Front-end technology is a complex, rapidly changing area of specialization. Anyone who works as (or with) a "front-ender", knows that any single topic can be an action-paralyzing process of option evaluation and comparison, ad infinitum. Many teams mitigate the issue by their singular focus on a project. They have one one product, with a defined goal. Whatever process they ascribe to in reaching that goal, the whole team has a dedicated focus.
What happens, though, when a team handles multiple projects, in parallel, on varying technologies? Reliable and accessible front-end technology becomes the best or worst part of the team process.
The Role of the Front-End
The space inhabited by front-end development can be strange and different, depending on the project. In some cases, it may be handled early on, as part of the design for known content. Other times, it may be applied as the final process to aesthetically improve a data-driven application or service. Ideally, a front-end developer has a finger on the pulse of a project from start to end.
Front-end work exists in a middle ground that is impacted by nearly every process in a project. Design decisions can foster or restrict the technology or end-usability before a line of code is ever written. Back-end decisions of handling data, organizing resources, and outputting content can optimize a project, or inadvertently create a pile of development spaghetti.
Theory Meets Reality
My team doesn't fit into the traditional, software life-cycle role. We're a small group of developers tasked with both creation and maintenance of projects across a wide spectrum of web technologies and services. A given week includes multiple content management systems, several separate groups of project stakeholders, and the creation of additional in-house applications from scratch.
Under these conditions, front-end technology quickly becomes either my teammates' nightmare, or the icing on the cake. I've been putting a lot of my focus into creating a front-end methodology that creates more of the latter than the former, and frees my teammates up to focus on their own strengths and goals. There are a few specific goals I have in mind:
Make as much code simple, succinct, and reusable as possible.
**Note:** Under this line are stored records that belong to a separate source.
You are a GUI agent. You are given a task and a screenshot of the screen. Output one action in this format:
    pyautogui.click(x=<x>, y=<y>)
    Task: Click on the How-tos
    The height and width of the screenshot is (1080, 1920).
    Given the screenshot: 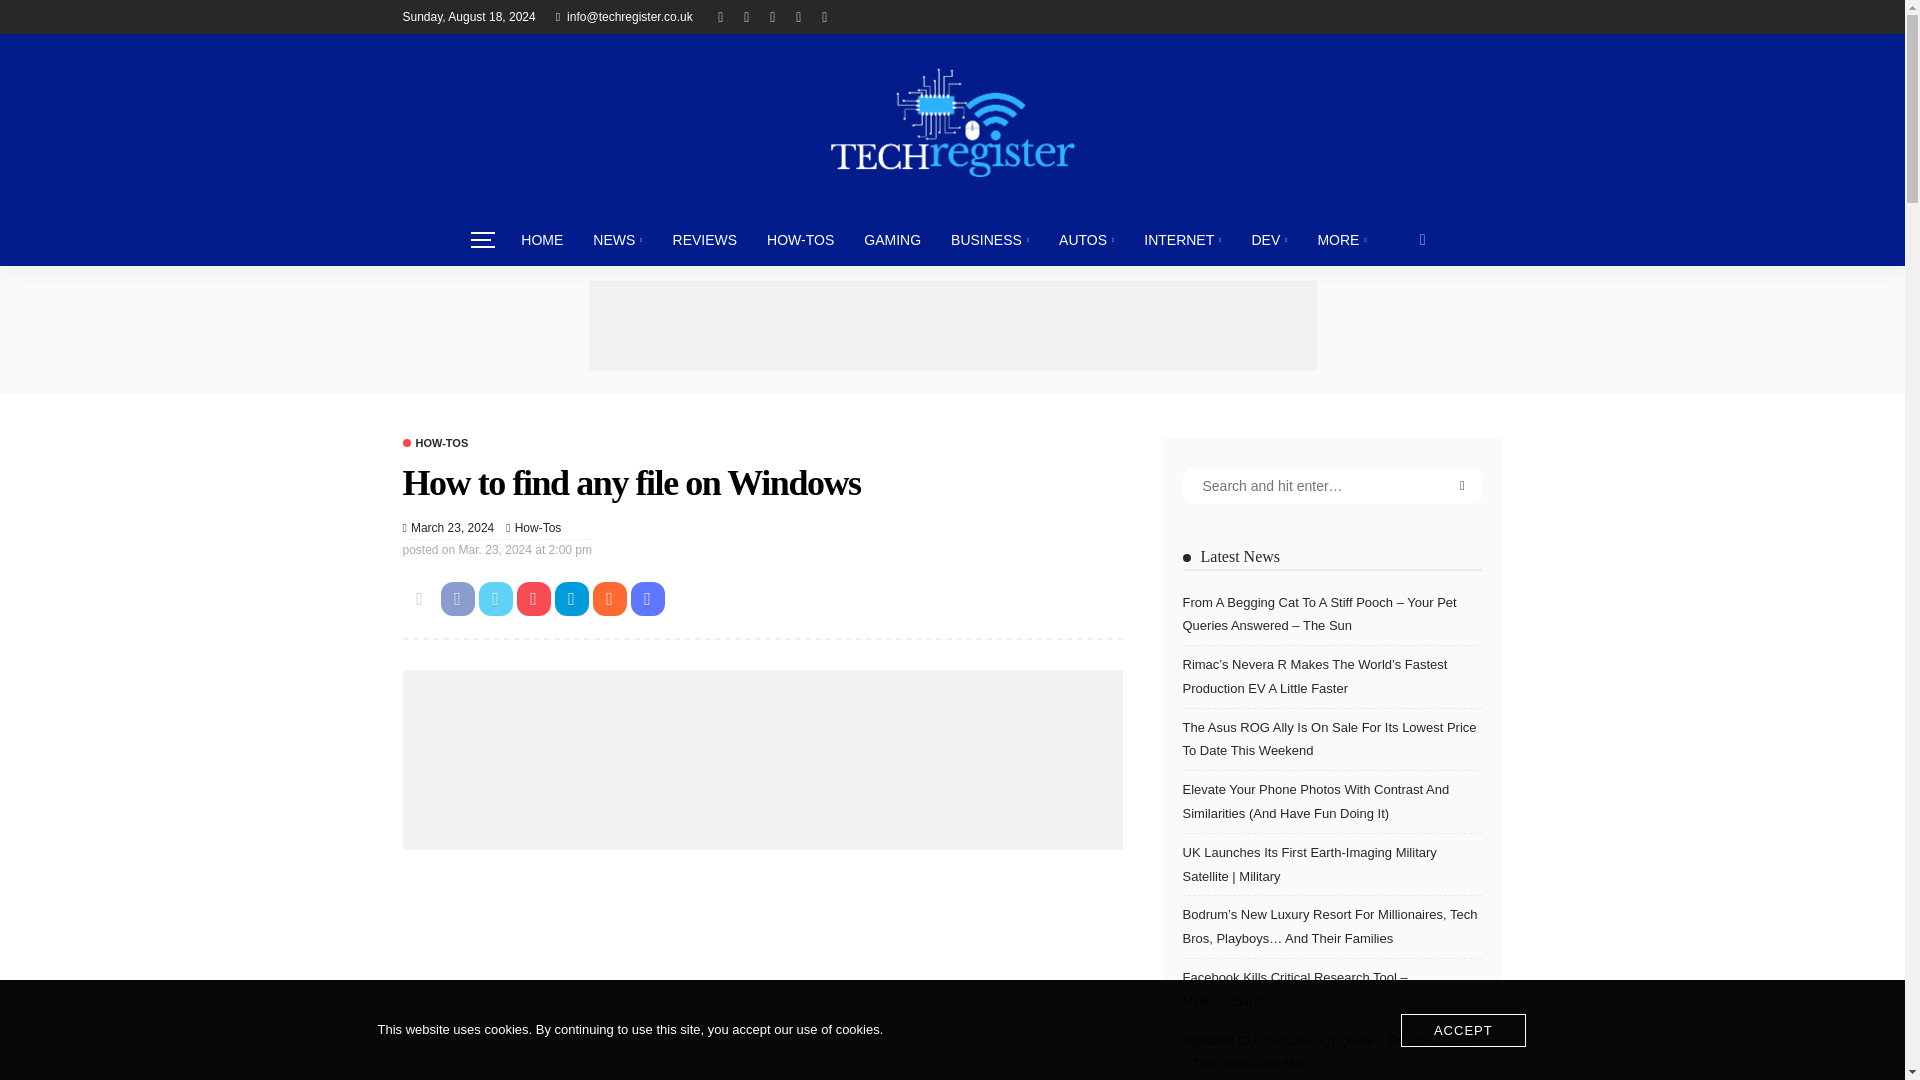 What is the action you would take?
    pyautogui.click(x=434, y=444)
Implement and communicate the biggest gains and conveniences to my teammates.
Establish a living and growing front-end standard that will continue to be relevant.
Sort efficiently through technology offerings and deflect unnecessary complication.
Guidance in Practice
Based on those initial goals, we began shaping some concrete deliverables that the team could use immediately. The first was a stripped-down and customized CSS grid system. Mobile-responsive development is a huge goal for a lot of our projects, both current and future. Enabling developers across the team to easily build responsively with just a few class names was a big win.
Suddenly, unwieldy pages of content and data became easier to use, even in unfinished states. Detailed user interfaces can still be handled by dedicated front-end developers, but the pre-packaged CSS massively increases convenience and efficiency on projects across the board.
This custom CSS template was also the first testing ground for internal front-end coding standards. While this had less direct impact across every individual developer, our front-end team members are quickly adapting to a more universal and interchangeable method of code. Ideas like BEM and SMACSS, applied to our existing methods and preferences, have shaped our process greatly.
An initially unexpected benefit to our endeavor has also been interfacing with outside development teams. Being able to formulate simple and documented development methods and deliverable standards has made working with external contractors easy and productive. Code hand-offs seem less like a mystery grab-bag, and more like a professional and organized process.
Always Be Growing
These goals and deliverables formed the initial outline of our work. Even as they see early implementation and use in production, we're actively growing and refining through experience in practice. As we look forward to a steady stream of projects, we can streamline unnecessary code and add contingencies for unexpected needs.
Having living, relevant development resources gives us an advantage on every new project. We don't drag dead weight or black-box "mystery" dependencies into our code, and can meet our goals with precision and confidence. Front-end technology becomes a reliable tool that everyone can access, and the team benefits from that capability together.